- **What the task asks**
Set down the line containing "Image resolution: width=1344" and each line after it through the last line of the records, exactly, leaving pictures out.
BEGIN Data for review
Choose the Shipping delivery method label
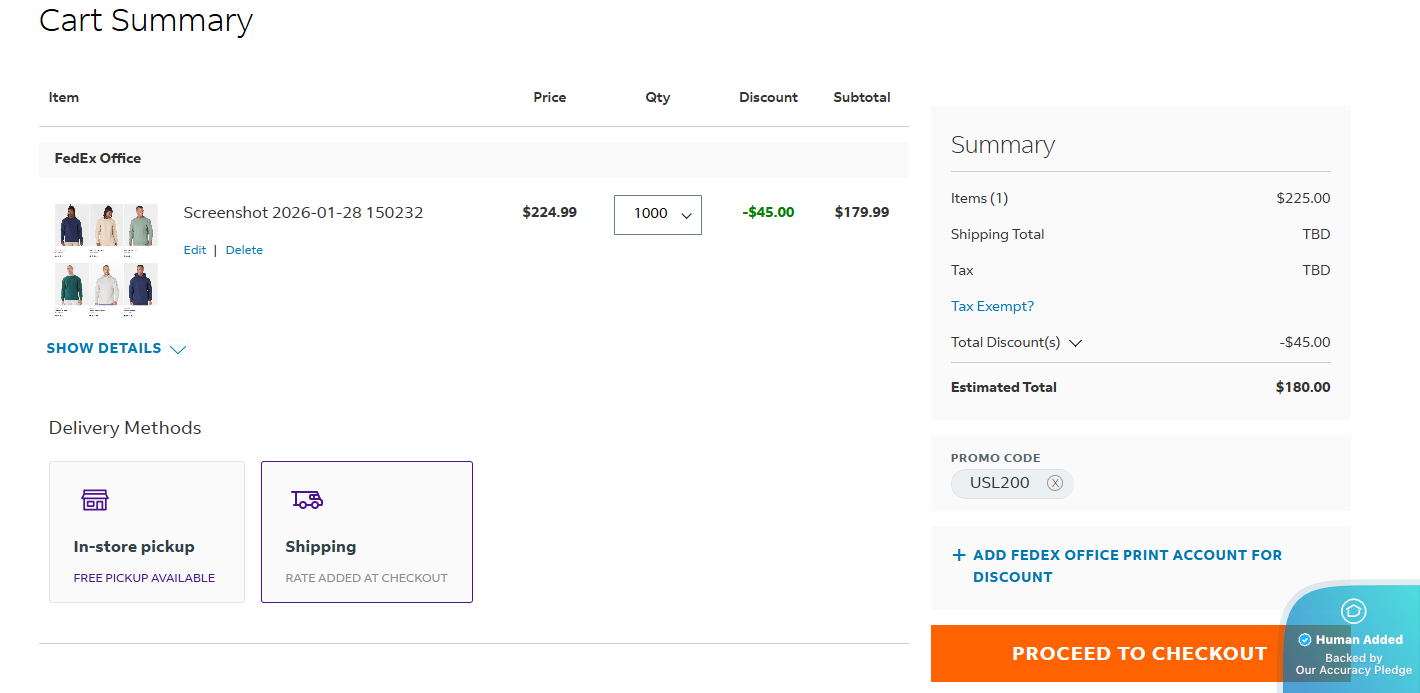 point(320,547)
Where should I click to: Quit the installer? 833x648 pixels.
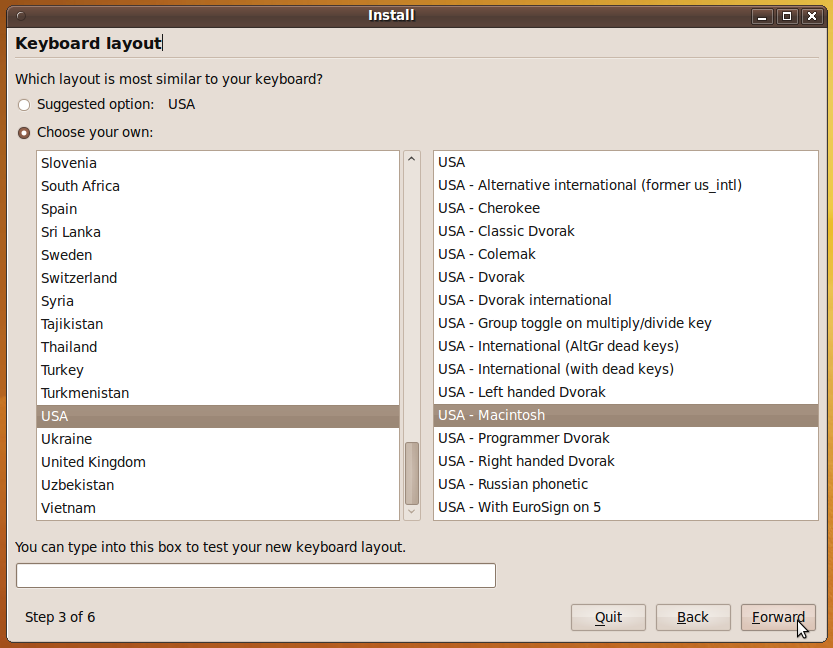(x=608, y=617)
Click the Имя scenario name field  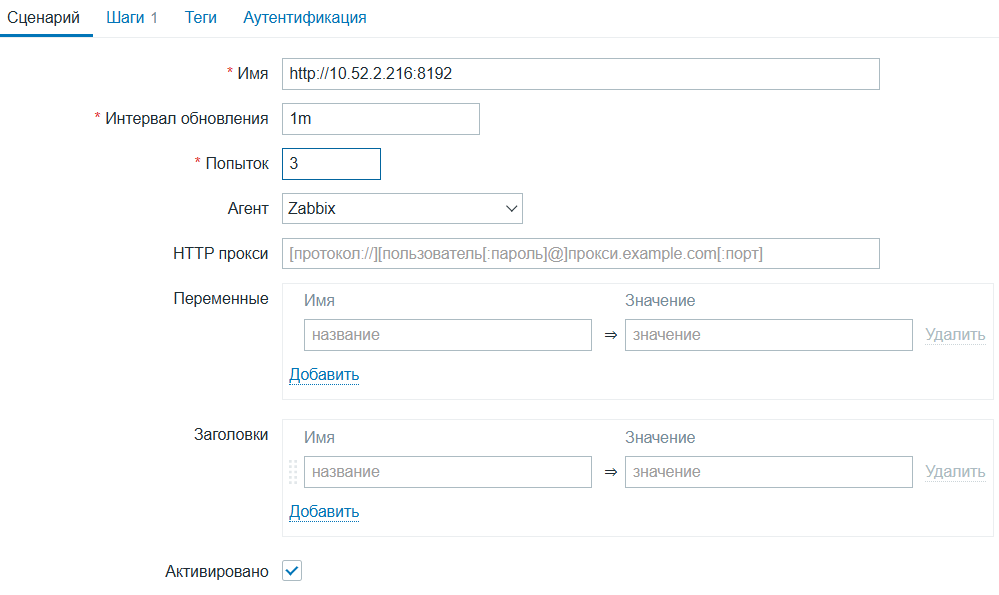(x=580, y=74)
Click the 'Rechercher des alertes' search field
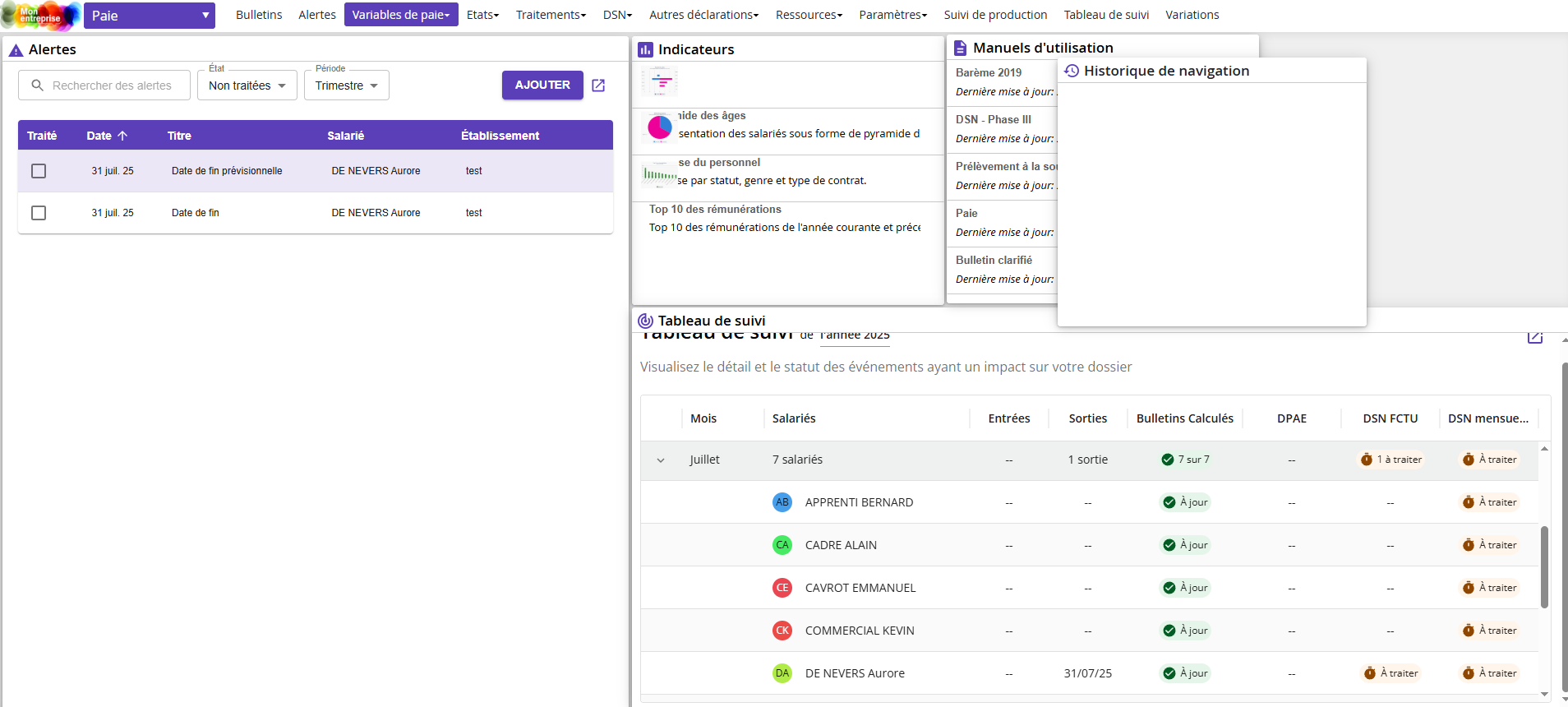The image size is (1568, 707). (x=113, y=85)
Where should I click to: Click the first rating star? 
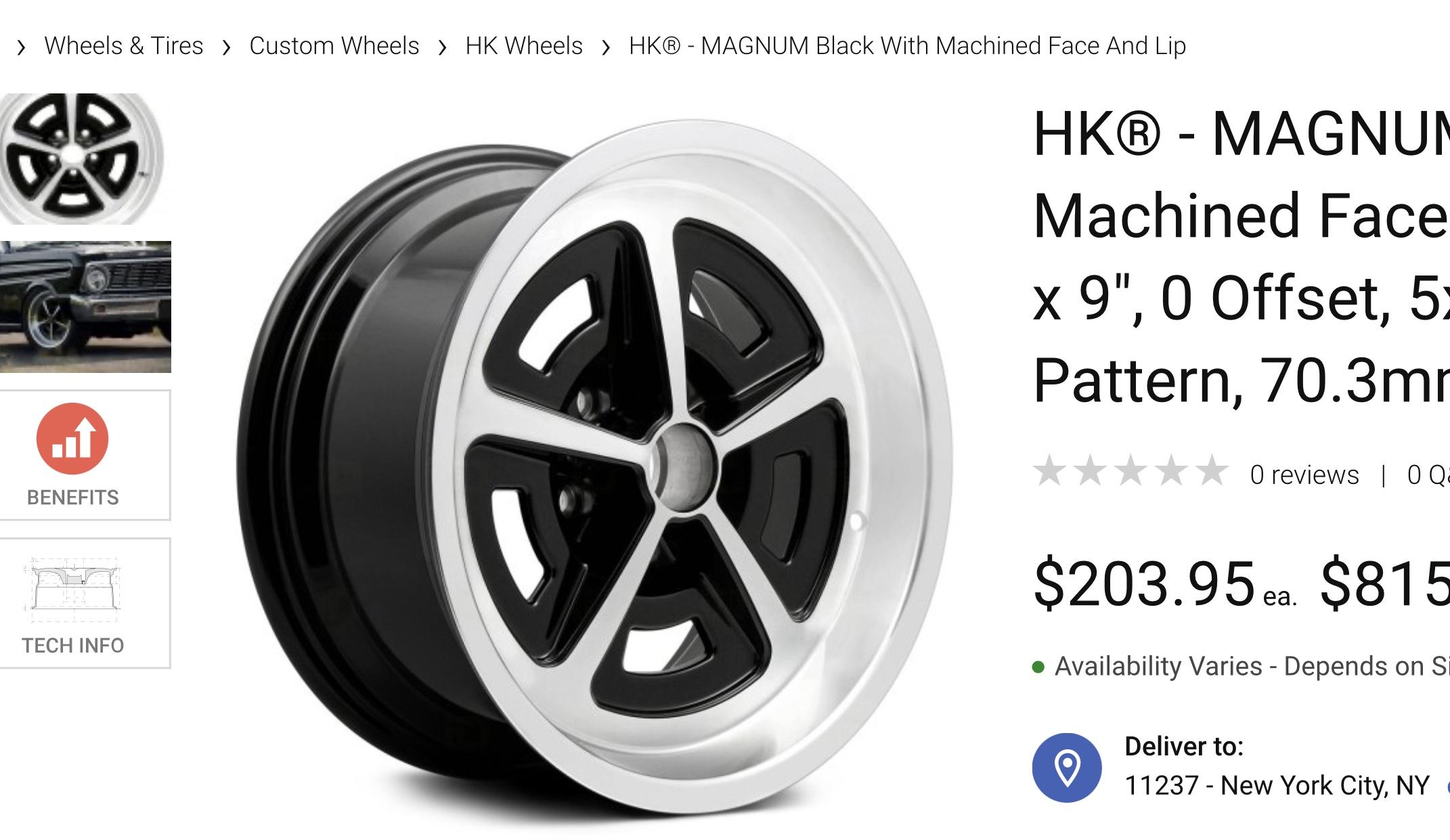pos(1050,471)
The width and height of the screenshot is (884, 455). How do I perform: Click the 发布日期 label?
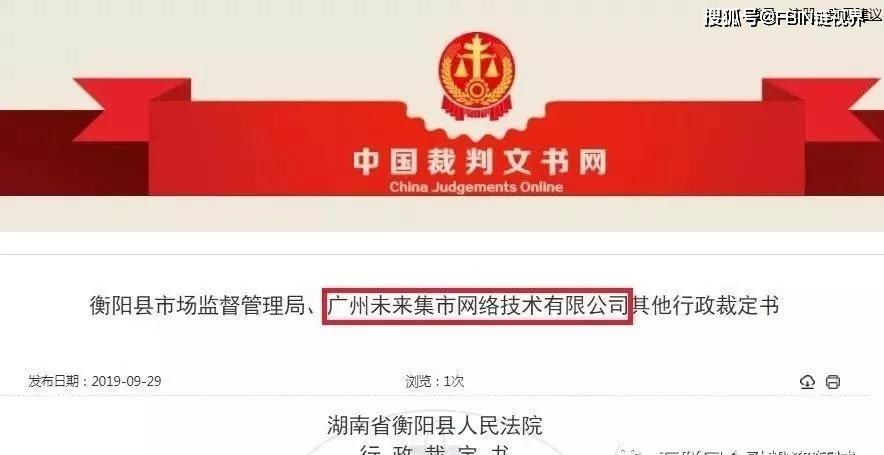click(x=54, y=382)
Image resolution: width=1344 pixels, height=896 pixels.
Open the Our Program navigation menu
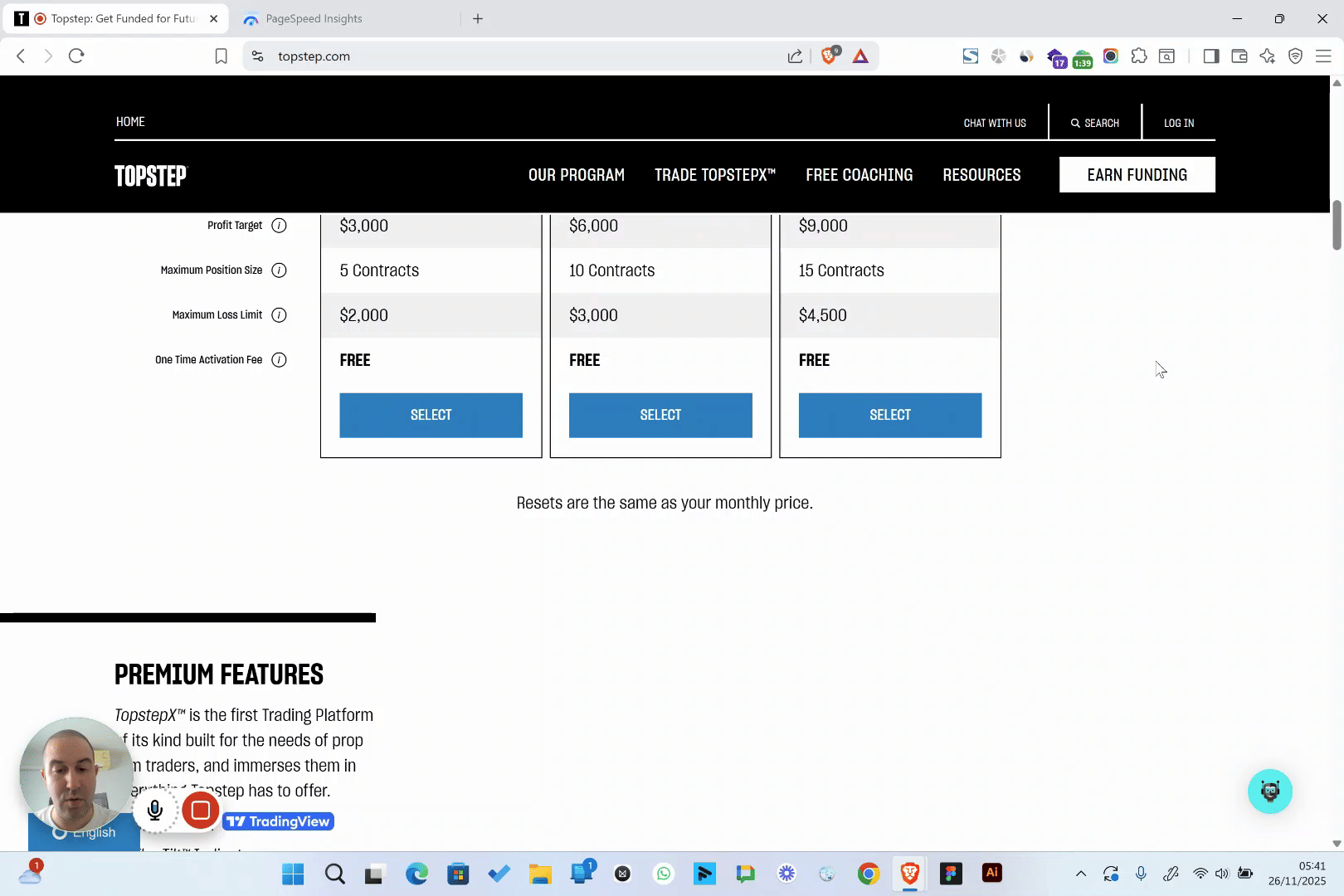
END Data for review
- **Task solution**
Image resolution: width=1344 pixels, height=896 pixels.
Open the Our Program navigation menu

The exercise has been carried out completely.